(Stored records)

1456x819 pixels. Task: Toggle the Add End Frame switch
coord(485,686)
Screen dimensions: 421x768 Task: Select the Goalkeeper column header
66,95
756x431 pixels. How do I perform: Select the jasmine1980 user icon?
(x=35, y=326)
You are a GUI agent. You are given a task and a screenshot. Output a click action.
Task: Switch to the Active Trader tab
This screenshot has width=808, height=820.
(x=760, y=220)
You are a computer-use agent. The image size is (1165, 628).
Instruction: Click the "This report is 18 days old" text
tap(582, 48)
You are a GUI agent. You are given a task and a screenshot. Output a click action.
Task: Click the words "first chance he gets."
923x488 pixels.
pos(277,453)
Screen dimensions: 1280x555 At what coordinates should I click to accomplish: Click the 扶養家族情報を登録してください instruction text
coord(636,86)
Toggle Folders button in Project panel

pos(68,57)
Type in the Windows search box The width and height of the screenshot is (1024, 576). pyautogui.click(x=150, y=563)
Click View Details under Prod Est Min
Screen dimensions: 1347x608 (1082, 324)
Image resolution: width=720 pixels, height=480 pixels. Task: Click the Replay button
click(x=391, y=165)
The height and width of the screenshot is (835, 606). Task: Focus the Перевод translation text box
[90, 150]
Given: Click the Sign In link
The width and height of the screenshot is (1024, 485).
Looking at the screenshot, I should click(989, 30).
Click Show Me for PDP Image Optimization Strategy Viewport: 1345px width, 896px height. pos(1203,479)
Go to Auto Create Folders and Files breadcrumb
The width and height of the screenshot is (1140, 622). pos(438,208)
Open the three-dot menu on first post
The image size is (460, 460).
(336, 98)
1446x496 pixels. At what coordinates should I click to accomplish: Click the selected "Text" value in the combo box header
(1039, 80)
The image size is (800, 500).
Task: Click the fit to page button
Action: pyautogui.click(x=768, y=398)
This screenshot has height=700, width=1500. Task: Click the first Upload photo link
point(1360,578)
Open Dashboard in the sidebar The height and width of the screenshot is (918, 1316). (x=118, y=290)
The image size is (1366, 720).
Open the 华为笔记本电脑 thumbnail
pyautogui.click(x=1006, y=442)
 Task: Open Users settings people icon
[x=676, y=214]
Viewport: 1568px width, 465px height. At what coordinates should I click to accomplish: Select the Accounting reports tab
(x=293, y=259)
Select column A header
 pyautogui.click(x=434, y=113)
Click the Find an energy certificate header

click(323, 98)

WHAT YOU HAVE TO DO = Every line of the data above is to be copied out exactly.

OUTPUT =
1456x819 pixels. Task: Toggle the Add End Frame switch
coord(485,686)
Screen dimensions: 421x768 Task: Select the Goalkeeper column header
66,95
756x431 pixels. How do I perform: Select the jasmine1980 user icon?
(x=35, y=326)
You are a GUI agent. You are given a task and a screenshot. Output a click action.
Task: Switch to the Active Trader tab
This screenshot has width=808, height=820.
(x=760, y=220)
You are a computer-use agent. The image size is (1165, 628).
Instruction: Click the "This report is 18 days old" text
tap(582, 48)
You are a GUI agent. You are given a task and a screenshot. Output a click action.
Task: Click the words "first chance he gets."
923x488 pixels.
pos(277,453)
Screen dimensions: 1280x555 At what coordinates should I click to accomplish: Click the 扶養家族情報を登録してください instruction text
coord(636,86)
Toggle Folders button in Project panel

pos(68,57)
Type in the Windows search box The width and height of the screenshot is (1024, 576). pyautogui.click(x=150, y=563)
Click View Details under Prod Est Min
Screen dimensions: 1347x608 (1082, 324)
Image resolution: width=720 pixels, height=480 pixels. Task: Click the Replay button
click(x=391, y=165)
The height and width of the screenshot is (835, 606). Task: Focus the Перевод translation text box
[90, 150]
Given: Click the Sign In link
The width and height of the screenshot is (1024, 485).
Looking at the screenshot, I should click(989, 30).
Click Show Me for PDP Image Optimization Strategy Viewport: 1345px width, 896px height. pos(1203,479)
Go to Auto Create Folders and Files breadcrumb
The width and height of the screenshot is (1140, 622). pos(438,208)
Open the three-dot menu on first post
The image size is (460, 460).
(336, 98)
1446x496 pixels. At what coordinates should I click to accomplish: Click the selected "Text" value in the combo box header
(1039, 80)
The image size is (800, 500).
Task: Click the fit to page button
Action: pyautogui.click(x=768, y=398)
This screenshot has height=700, width=1500. Task: Click the first Upload photo link
point(1360,578)
Open Dashboard in the sidebar The height and width of the screenshot is (918, 1316). (x=118, y=290)
The image size is (1366, 720).
Open the 华为笔记本电脑 thumbnail
pyautogui.click(x=1006, y=442)
 Task: Open Users settings people icon
[x=676, y=214]
Viewport: 1568px width, 465px height. At what coordinates should I click to accomplish: Select the Accounting reports tab
(x=293, y=259)
Select column A header
 pyautogui.click(x=434, y=113)
Click the Find an energy certificate header

click(323, 98)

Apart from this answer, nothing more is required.